Lütfen materyalde "coordinates (245, 436)." ifadesinin geçtiği satırdan "arrange is located at coordinates (586, 49)." ifadesinin geçtiği satıra kadar, iki uçtaki satırlar da dahil olmak üzere, satırları hiç değiştirmeden çıktı olarak ver.
——
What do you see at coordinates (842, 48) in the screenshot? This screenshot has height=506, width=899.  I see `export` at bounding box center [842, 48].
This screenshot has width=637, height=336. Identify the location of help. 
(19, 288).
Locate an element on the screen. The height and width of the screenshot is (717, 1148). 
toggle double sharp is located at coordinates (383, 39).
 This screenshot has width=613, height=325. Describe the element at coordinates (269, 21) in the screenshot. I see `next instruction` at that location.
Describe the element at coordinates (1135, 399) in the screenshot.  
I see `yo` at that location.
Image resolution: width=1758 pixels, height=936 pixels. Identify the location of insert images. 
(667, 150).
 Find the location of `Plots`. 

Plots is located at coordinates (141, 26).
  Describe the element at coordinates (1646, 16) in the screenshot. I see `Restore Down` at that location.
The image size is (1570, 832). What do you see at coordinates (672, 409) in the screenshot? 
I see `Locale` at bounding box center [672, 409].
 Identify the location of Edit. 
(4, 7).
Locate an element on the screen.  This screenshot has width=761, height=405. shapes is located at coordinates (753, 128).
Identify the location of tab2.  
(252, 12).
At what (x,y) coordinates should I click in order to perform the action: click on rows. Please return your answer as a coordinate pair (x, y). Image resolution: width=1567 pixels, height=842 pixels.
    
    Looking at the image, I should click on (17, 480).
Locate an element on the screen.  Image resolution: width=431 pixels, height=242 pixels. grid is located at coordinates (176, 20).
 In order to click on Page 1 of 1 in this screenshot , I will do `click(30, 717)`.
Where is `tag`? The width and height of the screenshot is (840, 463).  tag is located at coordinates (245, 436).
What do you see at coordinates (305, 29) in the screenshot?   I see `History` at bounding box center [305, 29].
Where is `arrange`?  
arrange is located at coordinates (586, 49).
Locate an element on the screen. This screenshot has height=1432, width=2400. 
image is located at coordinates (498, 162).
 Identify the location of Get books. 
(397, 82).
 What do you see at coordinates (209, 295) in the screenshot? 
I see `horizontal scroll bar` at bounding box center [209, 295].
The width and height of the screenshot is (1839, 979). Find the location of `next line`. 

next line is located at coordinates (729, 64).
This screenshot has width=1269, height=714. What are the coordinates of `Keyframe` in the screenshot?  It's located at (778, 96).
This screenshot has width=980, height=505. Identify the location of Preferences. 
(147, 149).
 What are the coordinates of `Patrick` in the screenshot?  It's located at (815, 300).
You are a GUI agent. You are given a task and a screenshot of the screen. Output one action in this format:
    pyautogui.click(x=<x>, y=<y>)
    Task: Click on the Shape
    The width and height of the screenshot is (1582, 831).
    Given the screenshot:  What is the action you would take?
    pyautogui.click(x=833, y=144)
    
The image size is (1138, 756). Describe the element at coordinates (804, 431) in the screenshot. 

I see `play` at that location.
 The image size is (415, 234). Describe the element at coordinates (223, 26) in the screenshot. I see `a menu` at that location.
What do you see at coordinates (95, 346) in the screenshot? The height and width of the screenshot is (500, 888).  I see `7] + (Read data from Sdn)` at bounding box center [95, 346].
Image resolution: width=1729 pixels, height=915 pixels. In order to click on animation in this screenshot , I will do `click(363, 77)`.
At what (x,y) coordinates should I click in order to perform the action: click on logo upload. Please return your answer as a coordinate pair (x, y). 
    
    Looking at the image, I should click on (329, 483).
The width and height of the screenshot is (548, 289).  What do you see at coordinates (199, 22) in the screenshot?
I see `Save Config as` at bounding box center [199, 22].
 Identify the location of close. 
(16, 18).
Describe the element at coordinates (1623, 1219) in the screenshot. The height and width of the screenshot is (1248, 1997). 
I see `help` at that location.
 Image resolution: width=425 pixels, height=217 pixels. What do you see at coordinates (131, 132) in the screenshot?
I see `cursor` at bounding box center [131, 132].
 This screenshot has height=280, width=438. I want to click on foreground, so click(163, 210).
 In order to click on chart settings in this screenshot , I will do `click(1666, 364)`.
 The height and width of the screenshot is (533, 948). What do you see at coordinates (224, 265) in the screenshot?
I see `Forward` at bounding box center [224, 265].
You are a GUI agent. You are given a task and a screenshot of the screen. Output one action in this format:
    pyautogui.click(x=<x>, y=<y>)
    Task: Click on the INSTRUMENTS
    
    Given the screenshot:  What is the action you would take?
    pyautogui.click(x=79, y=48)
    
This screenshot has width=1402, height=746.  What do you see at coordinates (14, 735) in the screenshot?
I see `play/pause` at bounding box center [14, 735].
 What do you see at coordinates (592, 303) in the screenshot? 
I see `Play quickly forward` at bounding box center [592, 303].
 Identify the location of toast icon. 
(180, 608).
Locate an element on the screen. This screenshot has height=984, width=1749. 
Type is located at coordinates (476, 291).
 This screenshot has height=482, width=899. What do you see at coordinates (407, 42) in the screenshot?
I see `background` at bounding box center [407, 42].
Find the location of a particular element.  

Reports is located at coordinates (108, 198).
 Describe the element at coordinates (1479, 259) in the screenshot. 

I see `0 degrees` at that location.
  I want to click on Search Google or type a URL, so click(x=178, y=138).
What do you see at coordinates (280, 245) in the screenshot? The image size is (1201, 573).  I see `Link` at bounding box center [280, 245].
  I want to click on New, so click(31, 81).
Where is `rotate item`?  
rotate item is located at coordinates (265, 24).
——
* **Görev Sonucu**:
Where is `tag`? The width and height of the screenshot is (840, 463).  tag is located at coordinates (245, 436).
What do you see at coordinates (305, 29) in the screenshot?   I see `History` at bounding box center [305, 29].
Where is `arrange`?  
arrange is located at coordinates (586, 49).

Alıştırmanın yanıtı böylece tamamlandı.